There has been a lot of talk about how this year is different for NC State.

The Wolfpack has its best football team of the Dave Doeren era, and arguably one of its most-talented rosters ever. NC State opened at No. 13 in both the Associated Press and Coaches polls, a program-best mark, and is 2-0 to start the season.

But now the Wolfpack will face its first Power 5 test, as Texas Tech will come to Carter-Finley Stadium under the lights Saturday. The Red Raiders aren’t the cream of the crop in the Power 5, but they’re also 2-0 and showing early that they might have a decent team.

For NC State, this type of game hasn’t been that kind to the Pack over the years. Under Doeren, NC State is 0-3 in nonconference Power 5 games during the regular season, though the Wolfpack did beat Notre Dame at home in 2016. So make it 1-4, with a loss to the Fighting Irish in 2017 also thrown in.

In 2017, the Pack opened the season in Charlotte, N.C., against South Carolina. It didn’t go well as Deebo Samuel returned the opening kickoff for a touchdown and the Gamecocks pulled out the victory.

In 2019, a rebuilding NC State team went to Morgantown and got throttled by an also-rebuilding West Virginia team. This came the year after Hurricane Florence wiped out a highly anticipated Ryan Finley-vs.-Will Grier showdown in Raleigh.

Then in 2021, a Wolfpack squad with high preseason expectations went to Starkville and came up completely flat against Mississippi State. The Pack lost 24-10 as the cow bells rang, with Devin Leary and company failing to put together anything on offense.

The Notre Dame game in South Bend, Ind., during 2017 was much of the same, as the top-10 Irish easily handled the Pack. In 2016, NC State got that big power-game nonconference win when then-Fighting Irish coach Brian Kelly decided to throw the ball 26 times during a literal hurricane in a muddy 10-3 win for the Pack.

To find the Pack’s last regular-season nonconference win against a team technically in a power conference (sorry, Notre Dame), you have to go to a time before Doeren to a defunct football conference. NC State, with Tom O’Brien at the helm, beat the Big East’s UConn on the road in 2012.

But once again, this year’s Wolfpack team is different, right?

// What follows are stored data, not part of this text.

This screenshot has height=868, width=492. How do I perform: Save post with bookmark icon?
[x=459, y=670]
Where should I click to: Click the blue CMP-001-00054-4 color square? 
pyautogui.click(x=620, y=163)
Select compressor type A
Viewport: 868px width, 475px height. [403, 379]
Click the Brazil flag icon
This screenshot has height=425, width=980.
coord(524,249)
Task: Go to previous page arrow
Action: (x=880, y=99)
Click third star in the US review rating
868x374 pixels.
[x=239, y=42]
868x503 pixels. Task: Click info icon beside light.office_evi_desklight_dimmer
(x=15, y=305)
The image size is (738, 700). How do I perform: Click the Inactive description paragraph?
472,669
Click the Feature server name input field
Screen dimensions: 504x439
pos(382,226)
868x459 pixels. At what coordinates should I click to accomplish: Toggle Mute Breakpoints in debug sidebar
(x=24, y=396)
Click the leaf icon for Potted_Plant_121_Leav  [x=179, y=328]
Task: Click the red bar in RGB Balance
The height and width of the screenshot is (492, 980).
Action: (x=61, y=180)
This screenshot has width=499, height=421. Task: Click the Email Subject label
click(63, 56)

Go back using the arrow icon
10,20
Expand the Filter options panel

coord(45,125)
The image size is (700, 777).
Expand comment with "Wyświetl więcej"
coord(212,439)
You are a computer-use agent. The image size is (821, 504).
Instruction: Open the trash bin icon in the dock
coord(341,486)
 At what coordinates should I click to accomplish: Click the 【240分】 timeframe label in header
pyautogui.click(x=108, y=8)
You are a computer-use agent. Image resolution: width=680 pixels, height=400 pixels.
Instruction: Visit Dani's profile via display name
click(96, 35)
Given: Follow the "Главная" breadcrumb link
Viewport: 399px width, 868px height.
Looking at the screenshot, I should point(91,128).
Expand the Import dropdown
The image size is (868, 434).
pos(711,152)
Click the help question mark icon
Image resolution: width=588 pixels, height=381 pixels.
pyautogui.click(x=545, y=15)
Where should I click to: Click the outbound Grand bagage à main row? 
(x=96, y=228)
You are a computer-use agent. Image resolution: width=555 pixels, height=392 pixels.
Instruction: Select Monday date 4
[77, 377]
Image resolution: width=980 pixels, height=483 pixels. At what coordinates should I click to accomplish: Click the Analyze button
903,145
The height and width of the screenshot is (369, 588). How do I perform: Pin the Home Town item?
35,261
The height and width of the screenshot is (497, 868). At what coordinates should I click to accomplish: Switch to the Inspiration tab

After all, the Pack started the season with a near disaster against East Carolina. But NC State found a way to win in stunning fashion instead of lose in stunning fashion. That’s certainly new.

Now against the Red Raiders, the Wolfpack will have an early chance to prove a point. The Pack thinks it’s an ACC contender, even a College Football Playoff contender if the chips fall right. So do NC State fans. By winning a Power 5 game out of conference during the regular season for the first time in a long time, the Pack has an chance to prove it really is for real this season.

Would a loss to Texas Tech derail NC State’s year? Of course not. The Pack still would have high hopes of an ACC title, even if the already-slim dream of a playoff berth would go out the window.

But this Pack team, with all of its experience and promise, should beat the Red Raiders. The game will be at home, and the Wolfpack is the superior team on paper.

In the past, that might not have mattered. The Pack arguably was better than South Carolina in 2017, and it certainly was a more complete team than Mississippi State a year ago. But still, NC State couldn’t win those games.

But this year is different for NC State, right? Time to prove it.